Francis Gallet était un vieux fouineur, du genre à qui on n’apprend plus les ficelles du métier. Journaliste d’investigation avec un background de détective privé, il usait de tous ses atouts acquis par l’expérience. Son plus grand talent : l’observation. En retrait dans cette villa où grouillaient plusieurs policiers à la recherche d’indices, il scrutait les moindres mouvements, les moindres expressions et tentait de lire sur les lèvres. Son informateur lui a parlé de deux filles assassinées au couteau dans un décor d’orgie qui a mal tourné. Dans sa rubrique dans le journal local Le Monaco Tribune, il racontait les faits divers et les enquêtes policières sous une forme romancée qui plaisait aux lecteurs. En signant F.G. pour garder un certain anonymat, il se garantissait ainsi une discrétion utile à son métier mais la police le connaissait bien. Sa présence sur les lieux de ce crime ne  surprenait personne. Au contraire, on le saluait chaleureusement. Il est souvent arrivé que ses analyses pointues aient servi d’orientation pour les enquêteurs. C’était la famille.
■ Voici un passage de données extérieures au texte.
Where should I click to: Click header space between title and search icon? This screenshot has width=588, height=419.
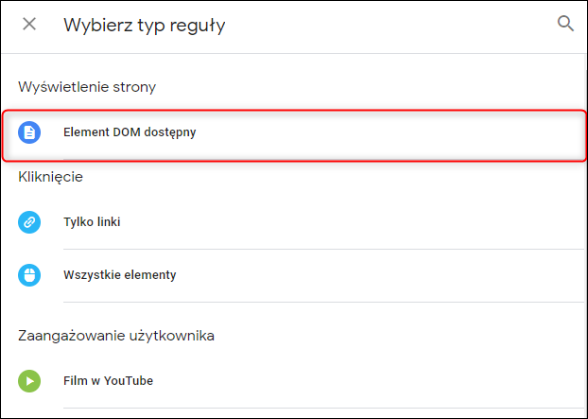point(390,25)
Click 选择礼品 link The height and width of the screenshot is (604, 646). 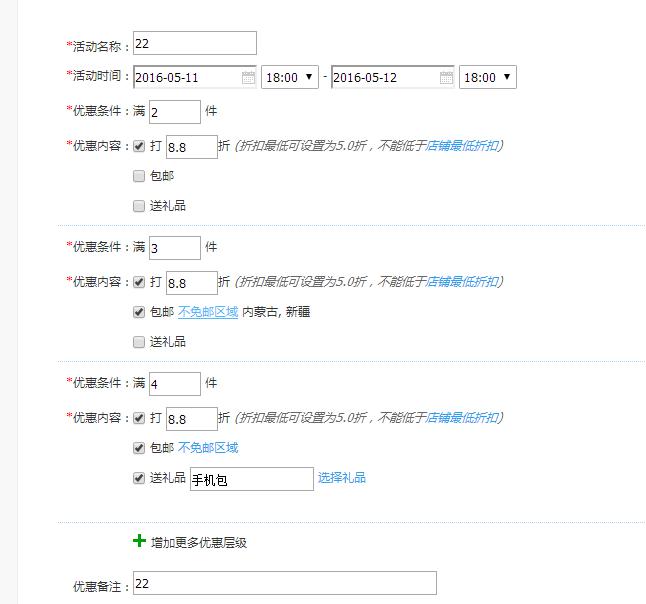pos(342,478)
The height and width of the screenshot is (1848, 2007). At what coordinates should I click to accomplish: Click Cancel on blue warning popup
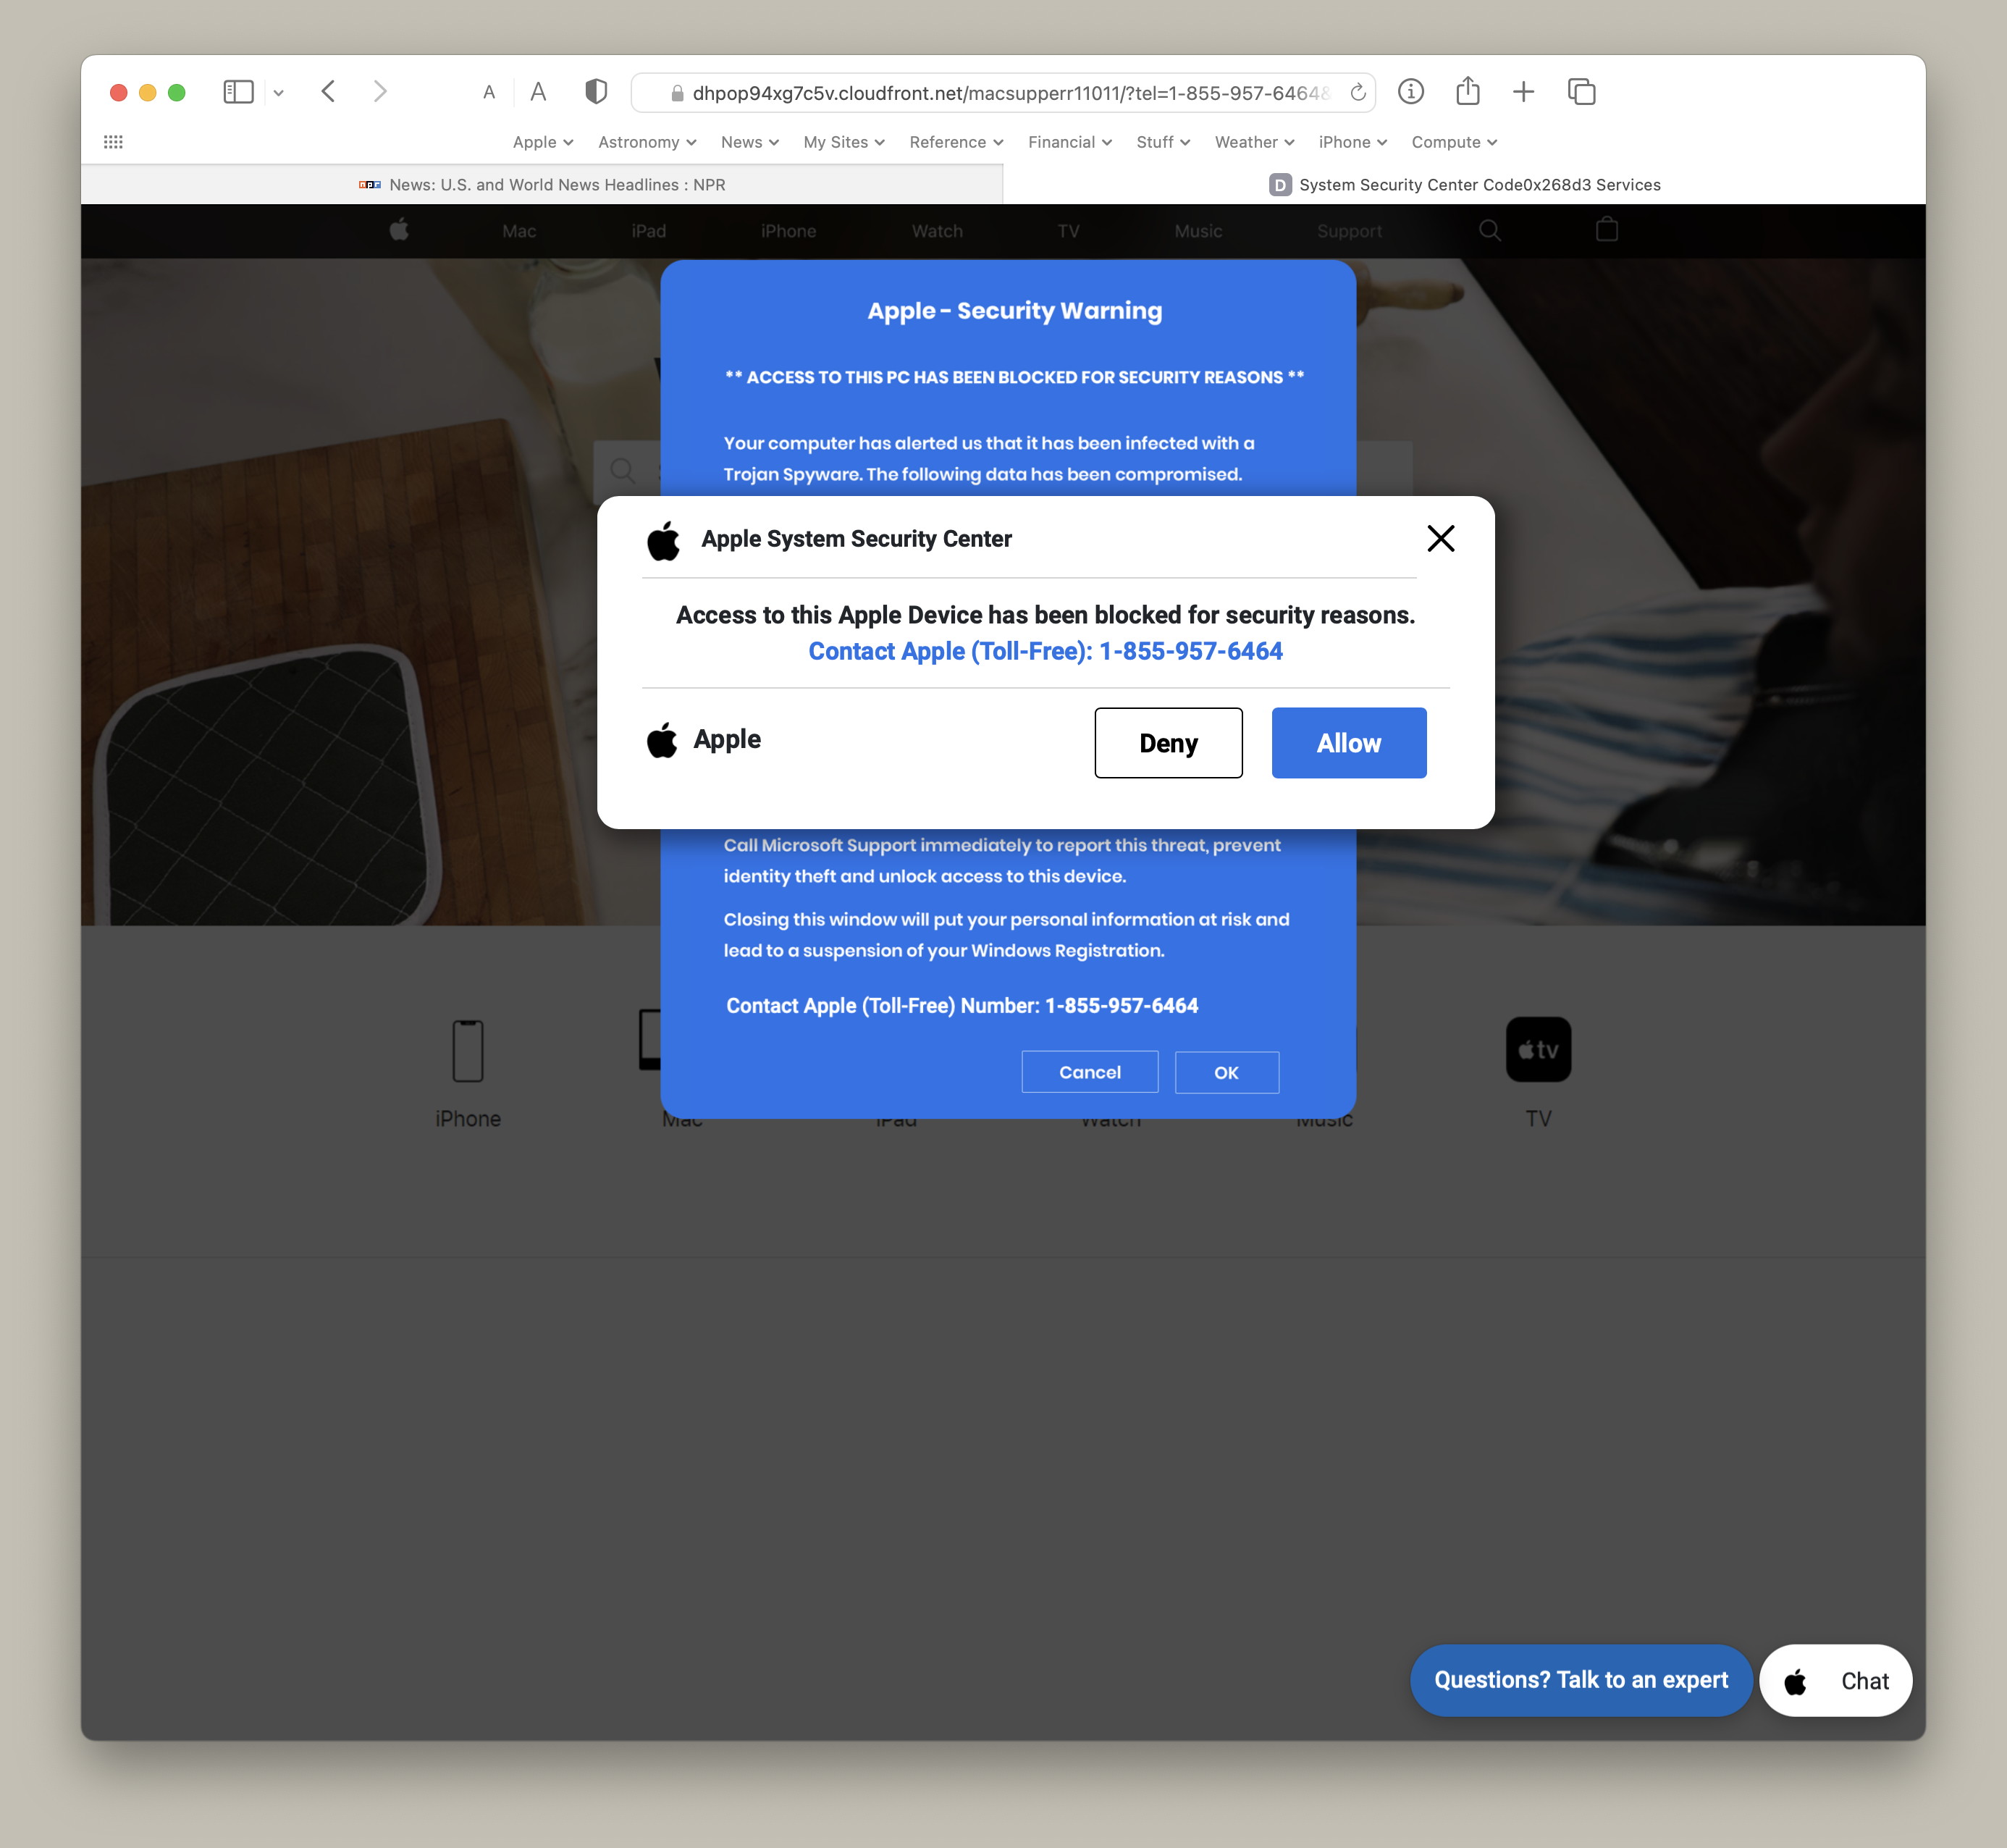1089,1072
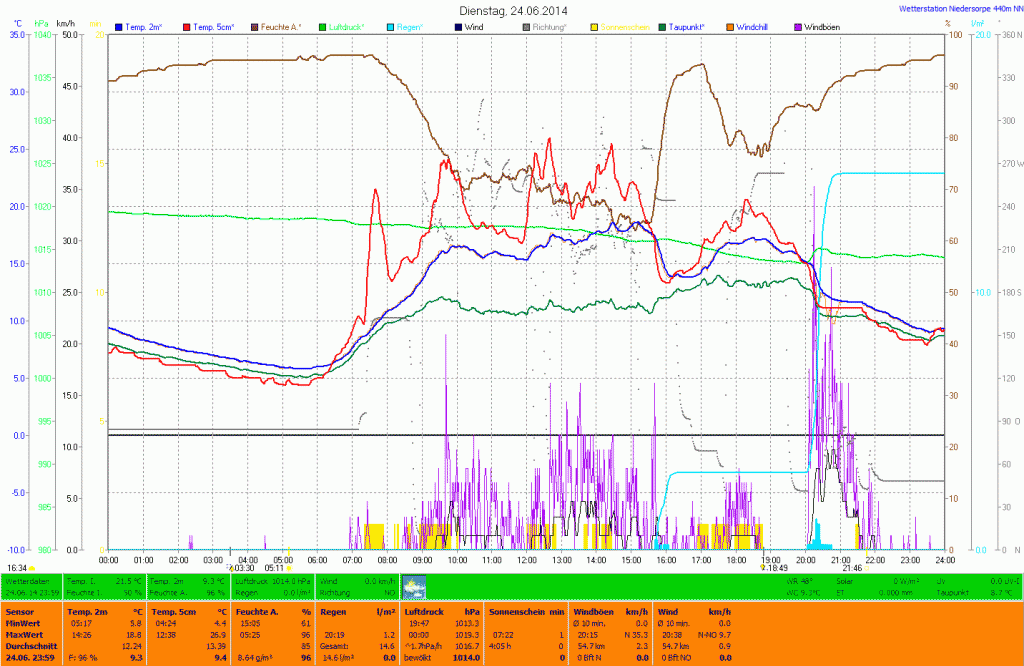
Task: Click the cloudy weather condition icon
Action: (413, 586)
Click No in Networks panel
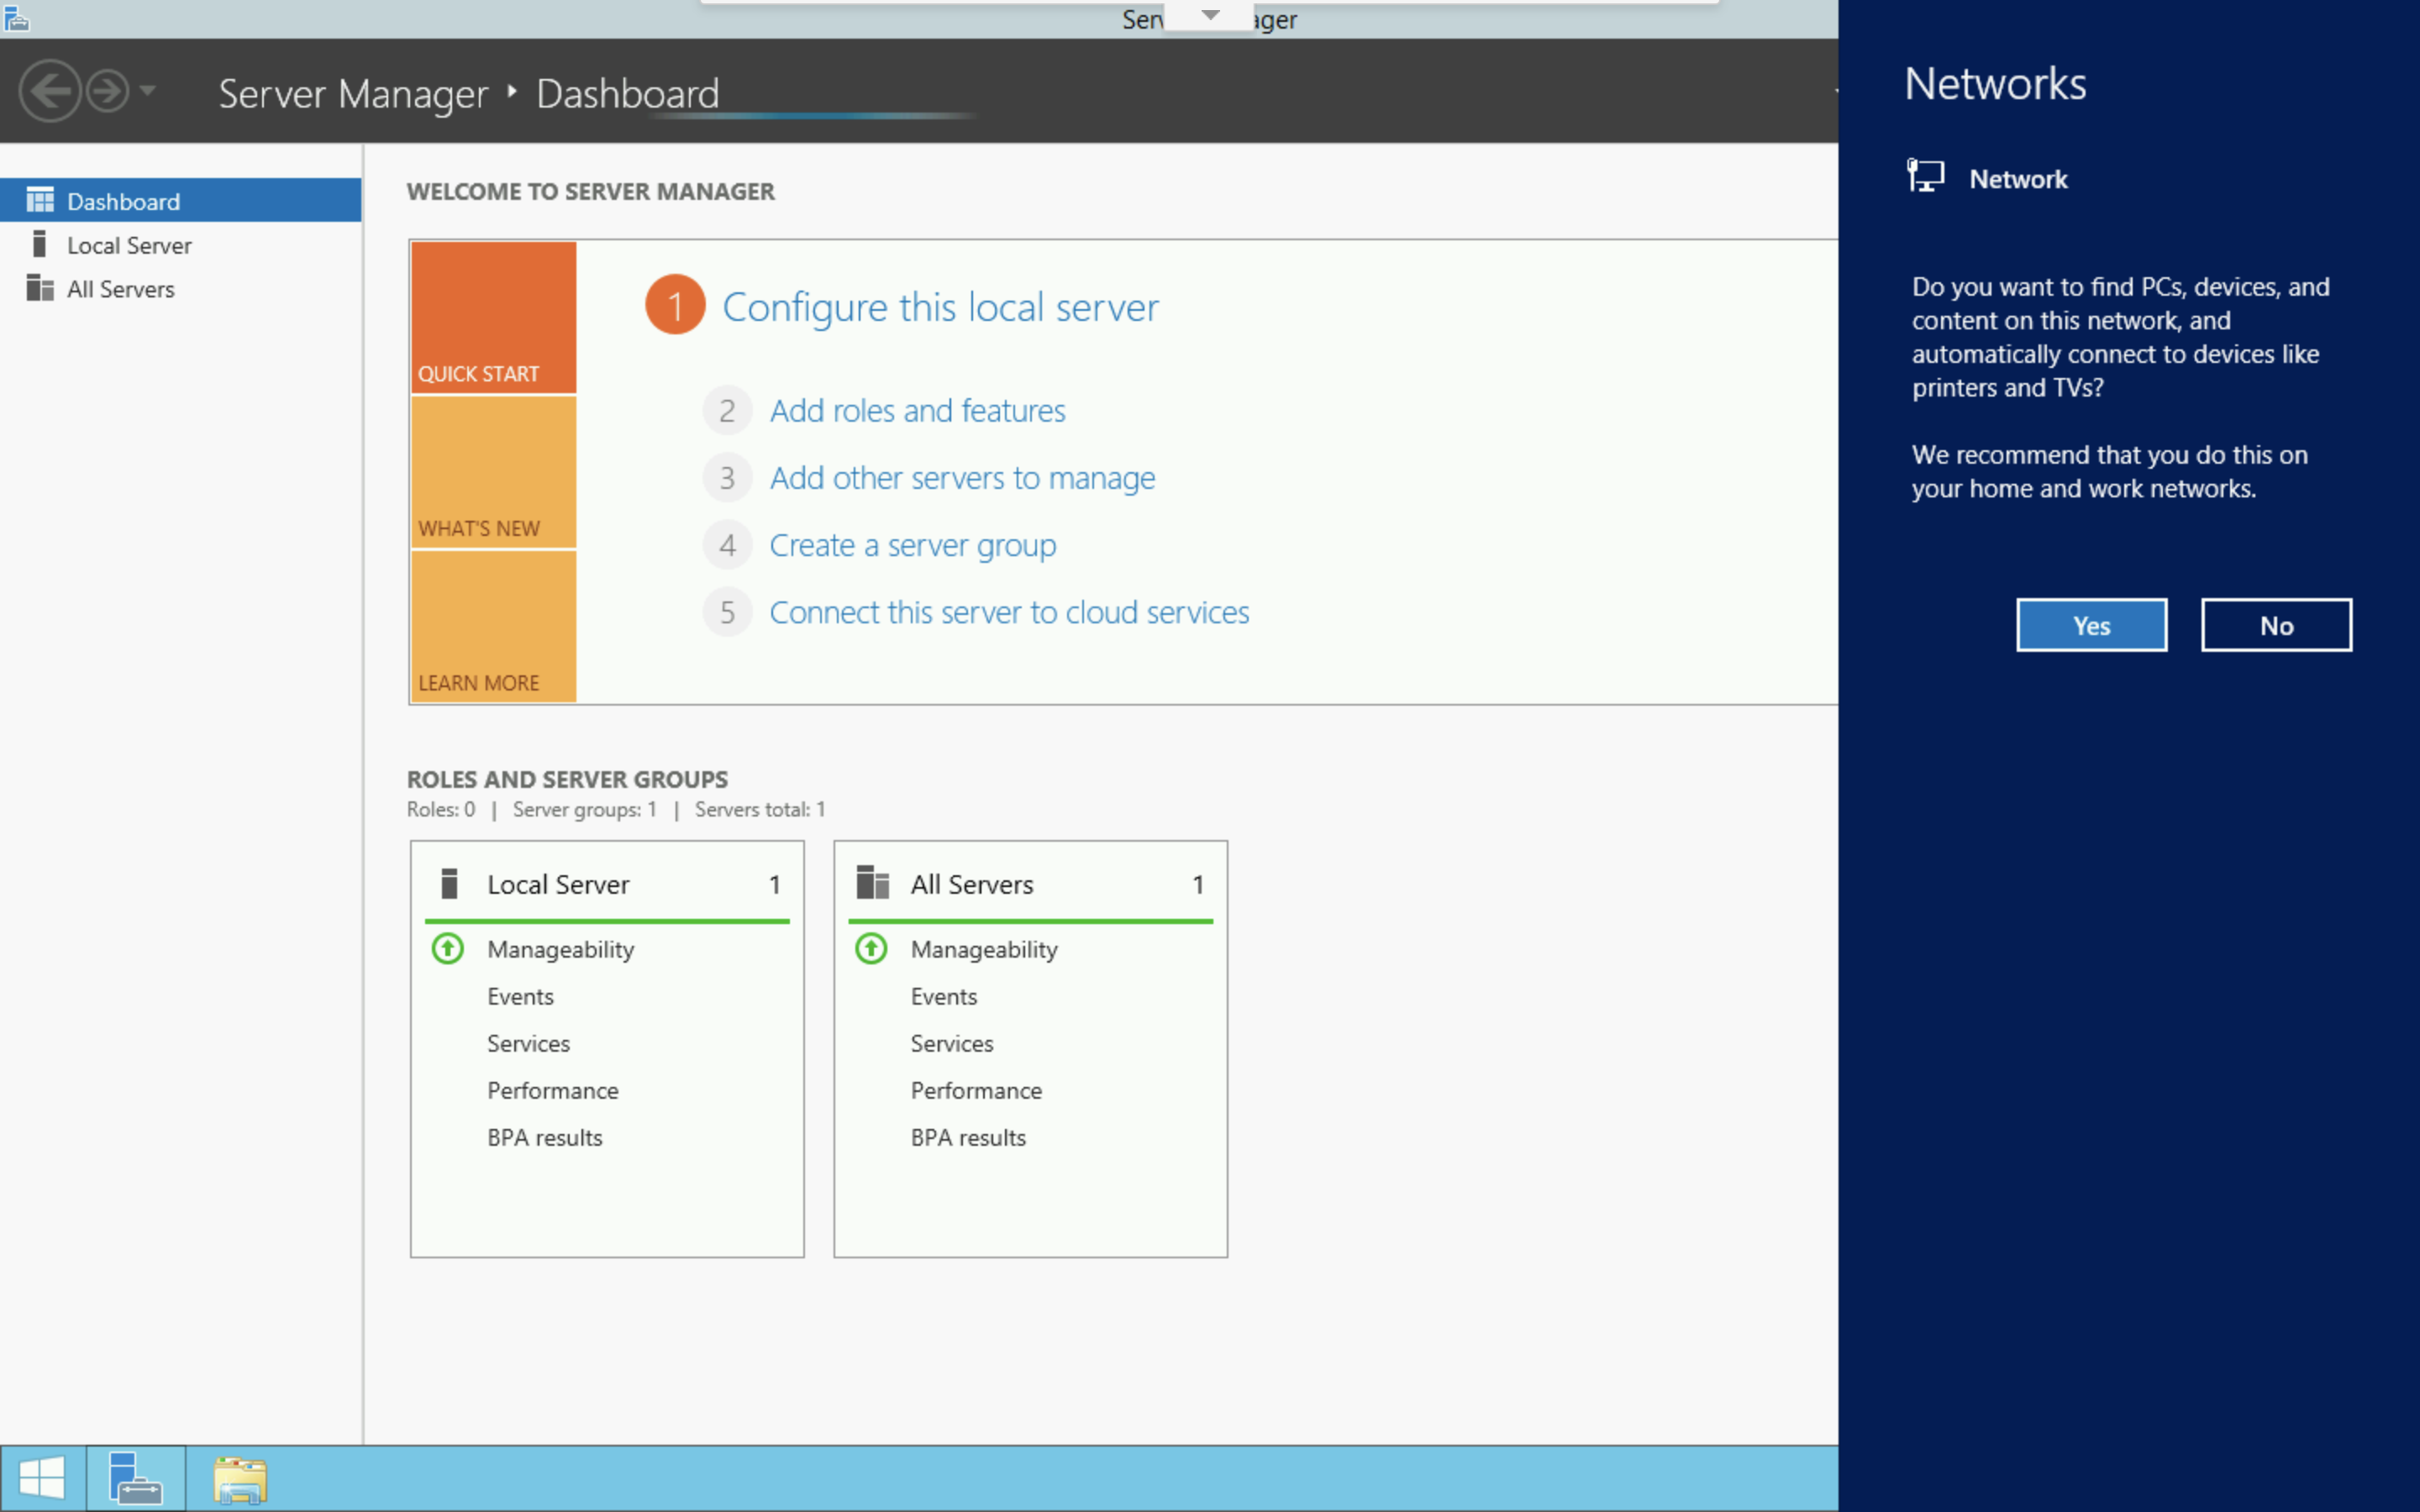Image resolution: width=2420 pixels, height=1512 pixels. 2276,626
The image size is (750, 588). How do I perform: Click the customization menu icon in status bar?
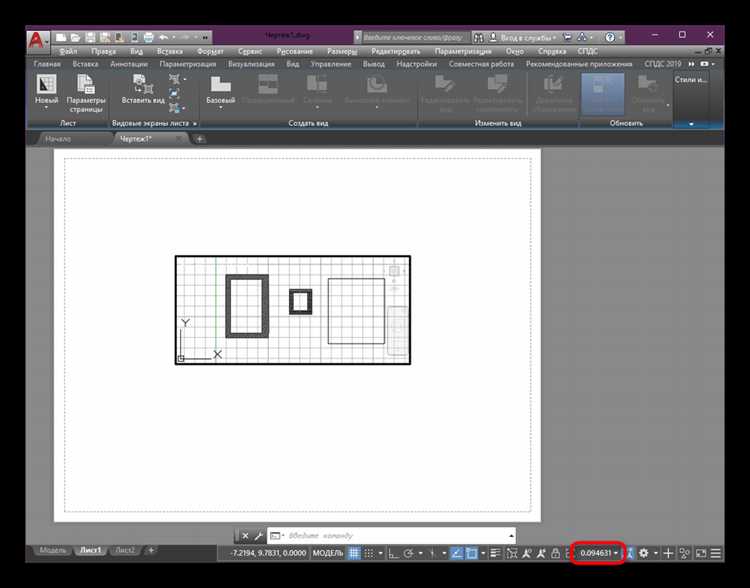[716, 553]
Les inspecteurs venaient de noter les réponses de la femme de chambre et s’en allaient. Francis Gallet voulait l’interroger. Il attendra son tour; quand les policiers seraient partis et que ses larmes auraient séché. Il entreprit de rejoindre un policier qui venait de sortir de la villa pour fumer et en savoir un peu plus. Il sortit sa pipe, la ralluma et tira deux petites bouffées. Entre fumeurs la confiance est plus facile : la proximité du cancer.


Florence Forestier venait de raccrocher avec son amie Adèle Anchrapoulos. Avec elle, elles ont écumé des bars et bu des rivières de Téquila. Quand elle pensait avoir une vie des plus ordinaires, la vie d’Adèle c’était Netflix. Toujours un épisode particulier et pimenté dans sa vie. Et Florence sa passion outre la téquila et l’ambiance, c’était d’écouter les histoires d’amour pimentées des autres. En évitant elle-même de tomber amoureuse par peur du chagrin, rien ne lui donne la sensation de vivre intensément que d’être dans les histoires de cœur des autres. La passion par procuration. Il se passait quelque chose d’intense dans la vie de sa copine à Monaco, et il n’était pas question qu’elle soit loin des événements. Elle ne partait pas pour ramener Adèle, sa valise remplie de vêtements dans le coffre de son auto en témoignait. En tout cas pas question de rentrer sans avoir réussi à remettre Adèle et John ensemble. Elle était prête à emmener sa copine à la recherche de son amoureux dans tout Monaco; parce qu’elle ignorait tout de leur rencontre au Shakin’s. Dans dix minutes elle serait à Monaco.


Quelle fut la surprise de Maître Inès Deauville, lorsqu’elle aperçut John au bord de la falaise en arrivant sur les lieux qu’il lui avait indiqués. Sa voiture garée en biais de l’autoroute, elle le vit loin torse nu les pieds dans le vide, à quelques centimètres du drame. Son chauffeur qui a autant paniqué qu’elle descendit prêt à intervenir. Elle lui fit signe de ne pas bouger, rassemblant son courage et marcha vers John qui se retourna vers elle en entendant ses pas. Les yeux rouges qui la fixèrent achevèrent de l’affoler totalement. Que se passait-il? Elle en saurait un peu plus bientôt, à condition que son client ne fasse un mouvement de trop et qu’il ne tombe plus bas que l’image qu’il donnait de lui à cet instant; dans cet endroit funeste où elle n’aurait jamais imaginé le voir. Elle l’appela :

  • John! Voulez-vous venir on va prendre un café pour discuter. Je suis arrivé aussitôt que  j’ai pu.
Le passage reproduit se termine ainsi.